■ AIM ■
Please extract the farewell-toast passage word for word, from "At my farewell" up to and including "don’t think so.".

■ PROVIDED PASSAGE ■

===============

At my farewell toast, a Times newsroom tradition, I found myself wanting to tell my younger colleagues to appreciate the ride more, that in the final analysis, I had come to the realization that I had few, if any, regrets and no serious complaints. Was I kidding? Telling a pro forma lie in light of an occasion that included Beth and my boys by my side? I don’t think so.
If a state of contentment was a rarity for the typical sports journalist, it was practically unheard of for me. There were more than a few folks in my audience who had indulged my grumblings about editors, assignments, and other grievances through the years. One of them, Selena Roberts, had hilariously dubbed me Sir Whines-a-Lot during one rainy afternoon in the Wimbledon media workroom. Filip Bondy, my old friend and colleague from the Daily News and briefly the Times, as well as a Montclair neighbor, told me afterward that he was dying to get up and tell all those toasting me, “At one time or another, Harvey has complained about every one of you.”

===============

■ GIVEN RECORDS ■
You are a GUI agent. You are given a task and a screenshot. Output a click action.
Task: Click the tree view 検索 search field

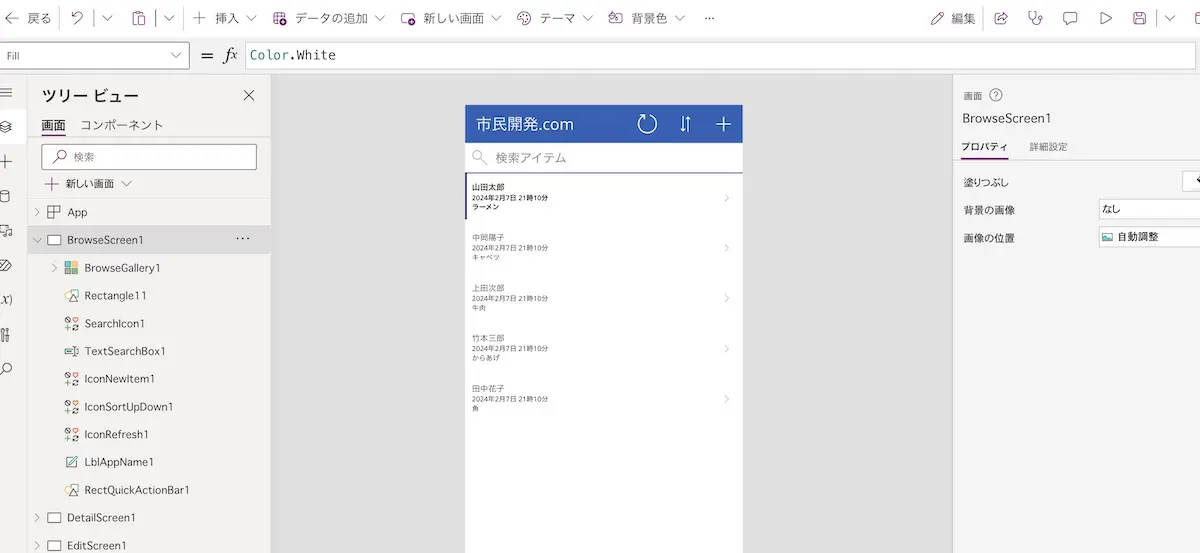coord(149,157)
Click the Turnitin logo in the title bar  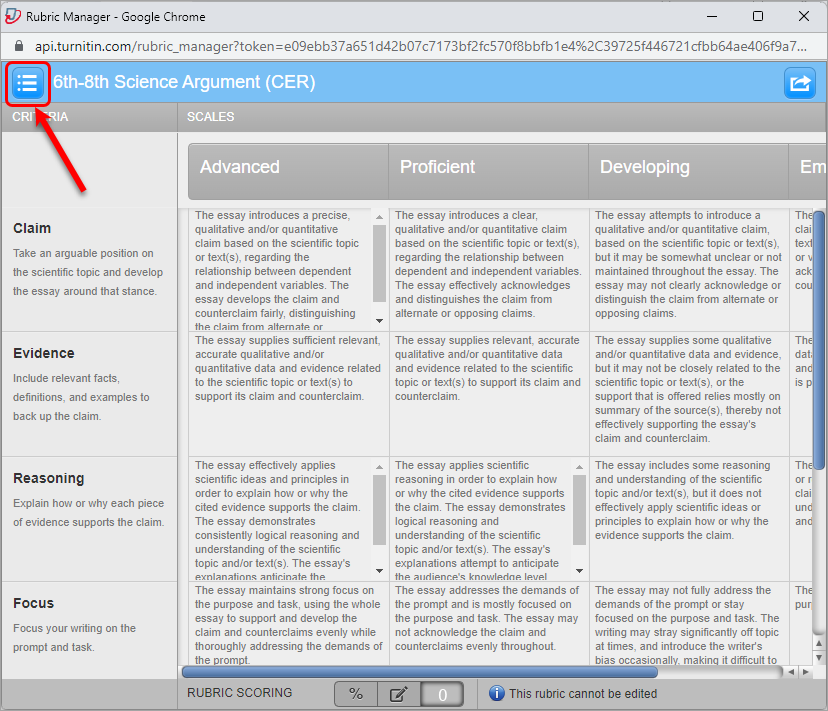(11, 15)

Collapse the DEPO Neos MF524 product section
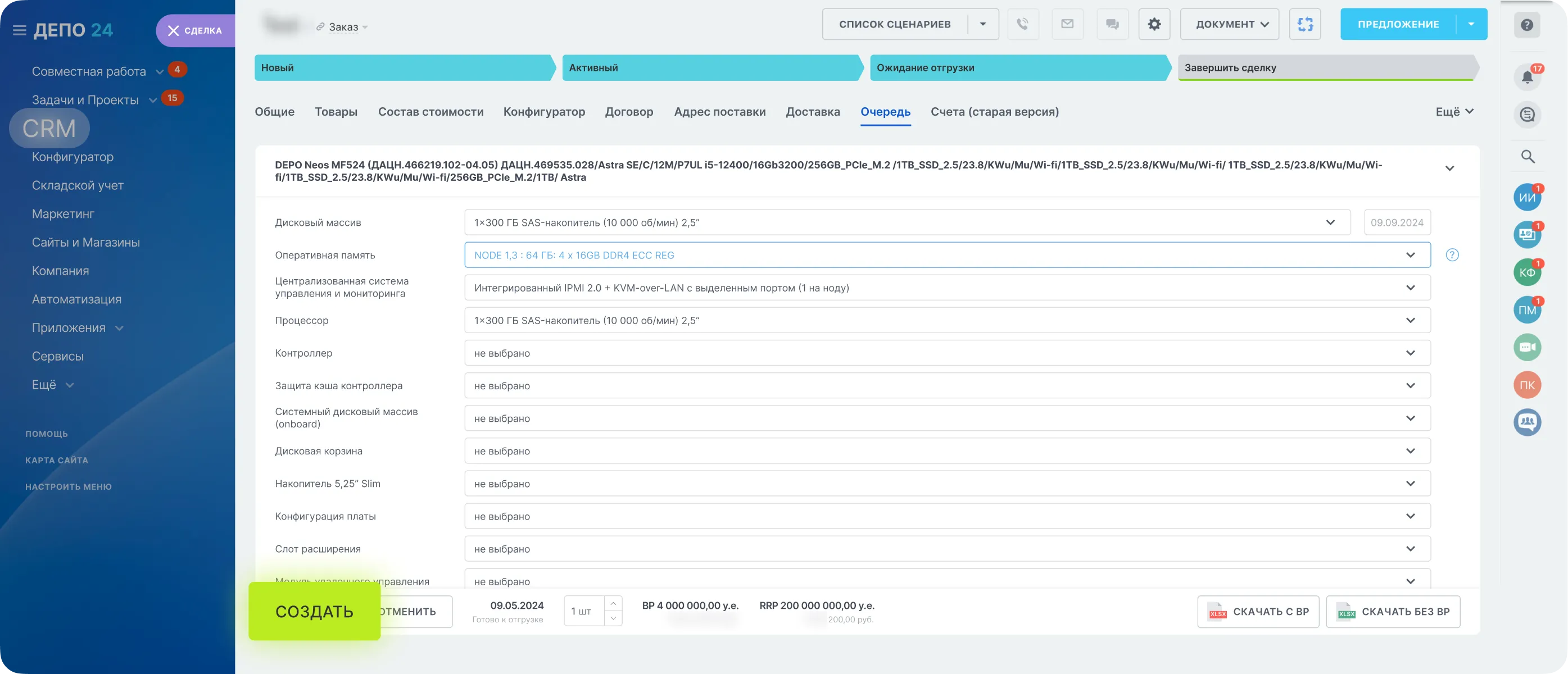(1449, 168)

===============

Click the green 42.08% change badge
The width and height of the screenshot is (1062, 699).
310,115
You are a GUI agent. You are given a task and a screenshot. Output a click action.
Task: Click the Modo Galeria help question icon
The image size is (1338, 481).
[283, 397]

===============

■ RESULT BELOW ■
At my farewell toast, a Times newsroom tradition, I found myself wanting to tell my younger colleagues to appreciate the ride more, that in the final analysis, I had come to the realization that I had few, if any, regrets and no serious complaints. Was I kidding? Telling a pro forma lie in light of an occasion that included Beth and my boys by my side? I don’t think so.